How Steve Christian engages in confrontation at Kreischer Miller


You won’t find Steve Christian hiding in his office avoiding a problem that needs to be rectified. That philosophy wouldn’t be good for anybody and certainly not the organization.
“Don’t avoid confrontation,” says Christian, managing director of accounting and consulting firm Kreischer Miller. “A lot of people don’t like confrontation, but it’s really an opportunity to make an organization better.”
It’s similar to being handed lemons and making lemonade. You take a problem or a mistake, and you find opportunity by breaking it down until you understand what went wrong. You determine how you can fix the problem and how you can avoid it in the future.
Christian says two characteristics of being a good leader are confronting issues and maintaining a constant focus on the good of the organization. Well, those go hand in hand, and that’s how Christian chooses to lead the firm and his 200 employees.
Smart Business spoke to Christian about how to effectively deal with company problems.
Don’t avoid confrontation. Not many people, in my opinion, welcome confrontation. I happen to be somebody who doesn’t mind confrontation because I think it’s an opportunity to make things better.
If somebody has let the organization down, has let me down, they’ve done something wrong, they didn’t serve a client right, well, the easiest thing is just to ignore it. But that’s not what you’re supposed to do. You need to look at it as an opportunity to make that person better, make that situation better, make the organization better.
When you sit down to have these discussions or confrontations, which is sort of a harsh word, it’s really how do you handle it. Do you handle it constructively? Or do you handle it destructively?
If somebody performed less than stellar client service in our business — since we’re a consulting firm, an accounting firm — does it do a lot of good for me to sit there and scream at them, ‘Don’t ever do it again.

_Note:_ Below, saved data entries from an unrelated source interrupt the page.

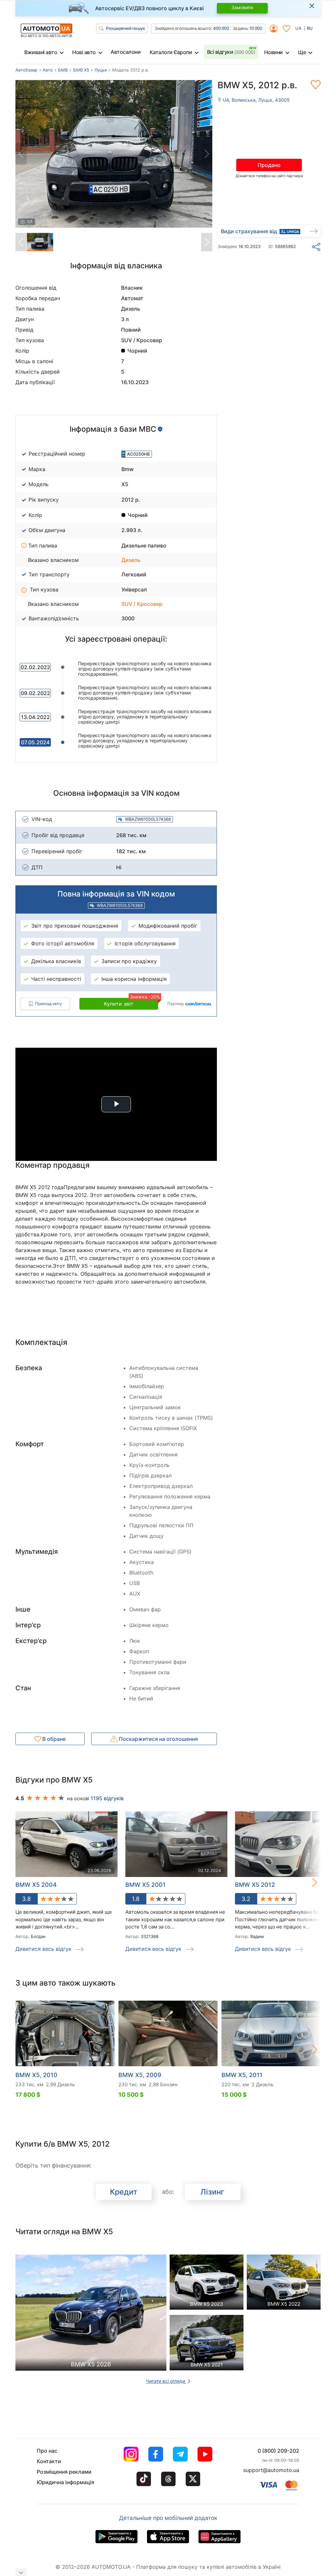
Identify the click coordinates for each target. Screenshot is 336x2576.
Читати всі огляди (166, 2381)
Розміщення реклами (64, 2471)
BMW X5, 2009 (139, 2074)
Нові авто (84, 52)
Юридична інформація (65, 2482)
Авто (48, 69)
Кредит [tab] (123, 2191)
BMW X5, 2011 (241, 2074)
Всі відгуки (231, 52)
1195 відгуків (107, 1798)
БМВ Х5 (81, 69)
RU (310, 28)
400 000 (221, 28)
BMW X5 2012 (255, 1884)
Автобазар (26, 69)
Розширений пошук (125, 28)
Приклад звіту (48, 1003)
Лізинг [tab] (212, 2191)
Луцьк (100, 69)
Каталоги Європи (171, 52)
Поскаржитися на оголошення (157, 1739)
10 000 (255, 28)
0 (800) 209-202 (278, 2450)
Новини (273, 52)
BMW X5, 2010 (36, 2074)
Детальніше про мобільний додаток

What were you thinking?’ I’d much rather say, ‘John Doe, what happened here? This is their perspective. Why is it happening? What do you think? What are we going to do differently? We’ve all done that before. Just try to help the situation not recur. We can’t have it back.’
The easy thing for anybody in life is to just ignore it.
Prepare before the conversation. First of all, you have to tell yourself no matter how much I don’t want to have this conversation I have to have it for the good of the organization.
Then you just have to find the best way to communicate. What are you trying to communicate? What do you want to accomplish in this meeting with this person? You have to ask yourself that and then come up with a game plan or an action plan to communicate that.
Take the emotion out of the meeting. Perhaps it’s something that has very much upset me. I may not meet with that person right then. There’s maybe a cooling off period of some sort … so there’s not a lot of emotion at the end of the day.
But you have to remind people what they need to be doing differently.